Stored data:
= Beginning of Section =
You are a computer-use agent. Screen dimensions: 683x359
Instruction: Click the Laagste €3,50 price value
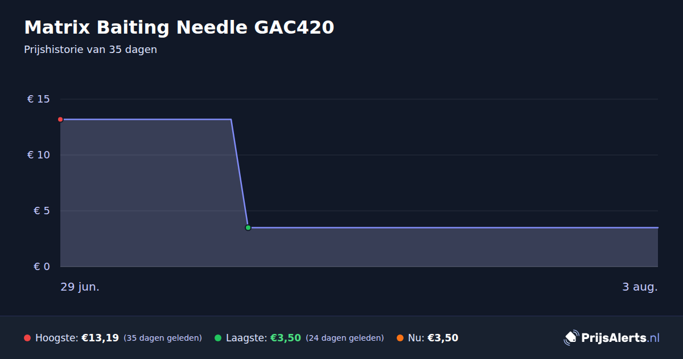pyautogui.click(x=286, y=338)
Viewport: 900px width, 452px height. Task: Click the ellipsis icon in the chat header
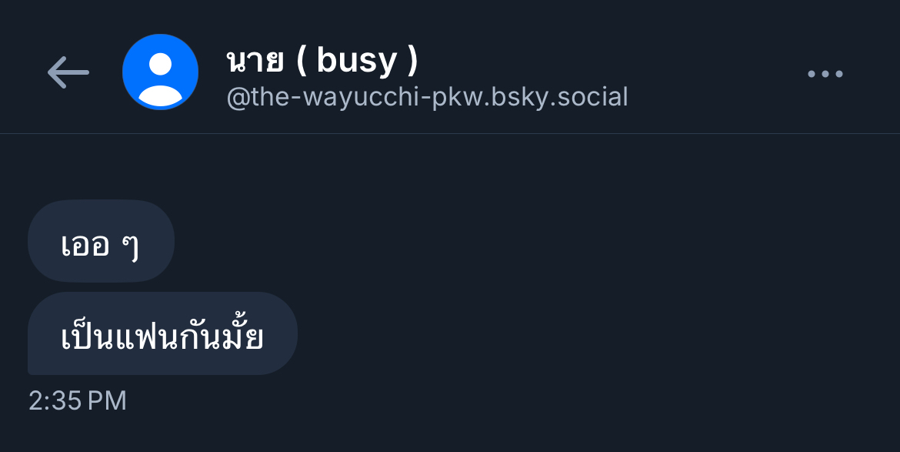point(825,73)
= End of Section =
Instructions to follow:
Copy the records exactly, minus any pictures.

Output of the task:
You are a computer-use agent. Screen dimensions: 683x359
Instruction: Click the Laagste €3,50 price value
pyautogui.click(x=286, y=338)
Viewport: 900px width, 452px height. Task: Click the ellipsis icon in the chat header
point(825,73)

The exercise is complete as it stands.